● **SELECTED EXCERPT**:
-------------------------
Covid’s unforeseen impact on gender diversity
As the war for talent rages on, more than 70% of businesses are now working to create a more inclusive environment to attract and retain female talent according to Grant Thornton International Ltd.’s Women in Business research, which surveys senior leaders from 5,000 businesses across 29 economies.
In the early days of the pandemic, few could have predicted the lasting effect Covid-19 would have on established ways of working. Now, with much of the world stabilising, and recognition from businesses that change was needed, the march toward more inclusive working practices to attract and retain a more diverse talent pool continues unabated. With nearly two thirds (57%) of mid-market leaders expecting a skill shortage to be a major constraint to their businesses in the year ahead, Grant Thornton’s research shows that in response, 95% of mid-market business leaders are now taking action to foster staff engagement and create an inclusive culture.
-------------------------
● **DATASET CONTENT**:
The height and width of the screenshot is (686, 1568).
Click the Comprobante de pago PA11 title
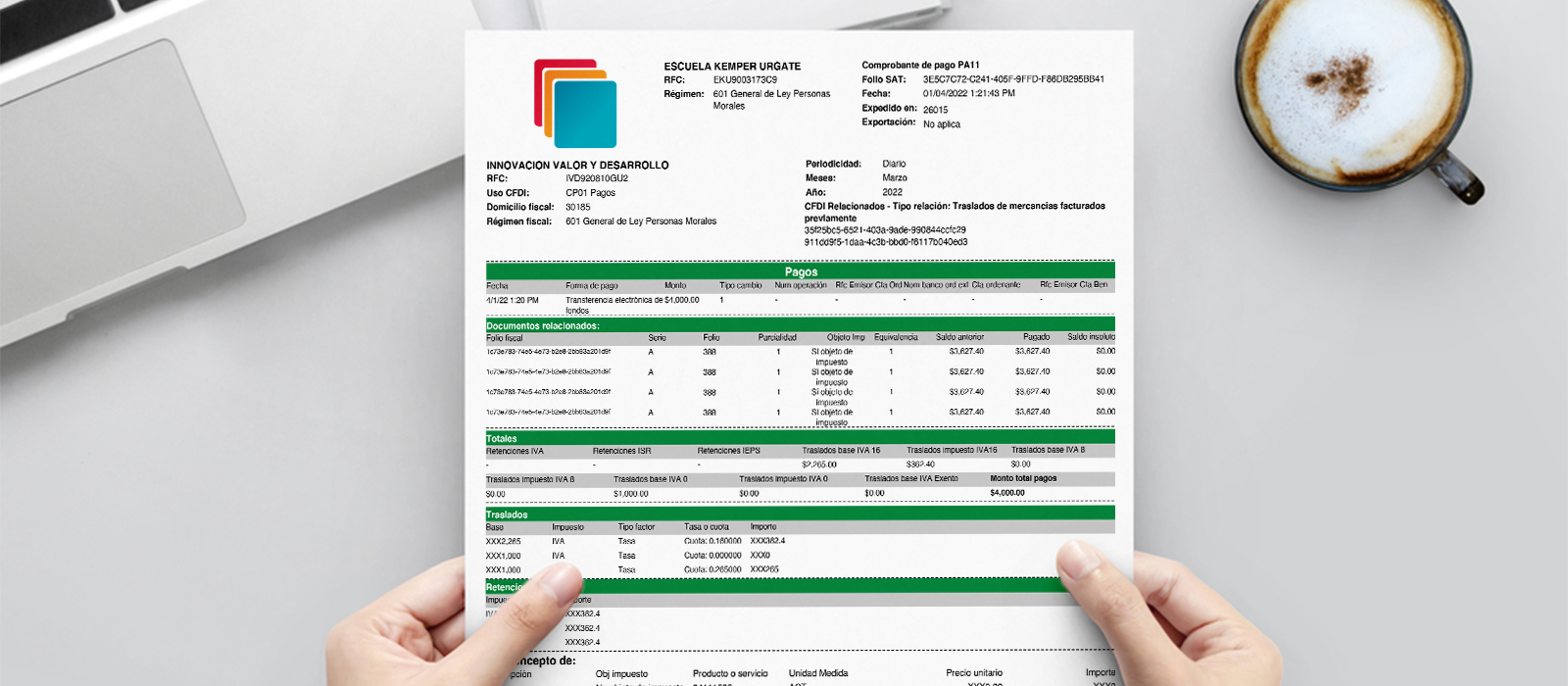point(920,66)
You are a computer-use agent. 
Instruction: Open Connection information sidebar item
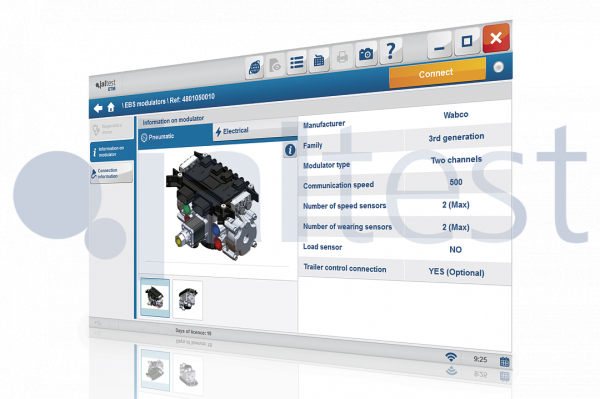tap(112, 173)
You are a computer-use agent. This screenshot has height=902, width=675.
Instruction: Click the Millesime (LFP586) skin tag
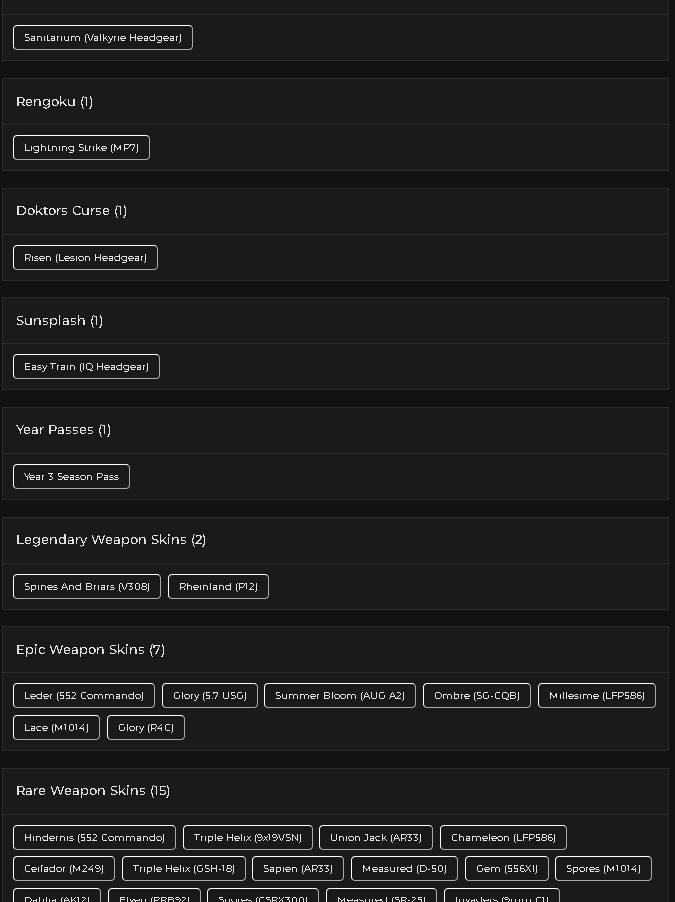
-------------------------
● **WHAT THIS EXERCISE ASKS**:
(a) Reproduce the passage of the article on Covid and gender diversity word for word, starting at "Covid’s unforeseen impact" and ending at "across 29 economies.".
(b) According to the article on Covid and gender diversity, how many businesses, across how many economies, does the Women in Business research survey?
(c) Extend the article on Covid's impact on gender diversity, beginning right after its final sentence.
The records are separate material, unrelated to the article on Covid and gender diversity.

● **YOUR WRITTEN ANSWERS**:
(a)
Covid’s unforeseen impact on gender diversity
As the war for talent rages on, more than 70% of businesses are now working to create a more inclusive environment to attract and retain female talent according to Grant Thornton International Ltd.’s Women in Business research, which surveys senior leaders from 5,000 businesses across 29 economies.

(b) It surveys senior leaders from 5,000 businesses across 29 economies.

(c)
Kim Schmidt, global leader at Grant Thornton International Ltd. says: “The war for talent and the great resignation are showing no signs of slowing down, and employees have high expectations and the upper hand in negotiations in a way not seen before. We are seeing increasingly inclusive business practices that are designed to entice prospective employees and preserve talent being rolled out. This is ultimately benefiting many women
who, in the past, were confined by more traditional approaches to work. Now, they have the freedom of choice and it’s my expectation that this and more inclusive environments are here to stay for the foreseeable future.”
As these new ways of working become the norm for many organisations, 73% of respondents expect that the impact of COVID-19 will continue to benefit women’s career trajectories long-term – an increase of four percentage points on 2021.This could be an indication that a step change is on the horizon but in the meantime, the number of women in senior management positions continues its glacial progress, advancing just a single
percentage point to 32% in 2022. While any progress is positive in light of Covid-19, this figure that has grown by only eight percentage points over the past ten years, showing that progress is being made, but at a sluggish rate
when measured against many best-practise diversity metrics.
Kim Schmidt says: “Everything gained can be easily lost when we’re talking about progress that is this gradual. As always, there is much more that some businesses could be doing to ensure that we not only maintain this growth but accelerate it. Positive market driven influences are all well and good, but without a consistent and structured approach to gender balance and diversity overall, we could see progress halted or even reversed. Now is not the time to get complacent.”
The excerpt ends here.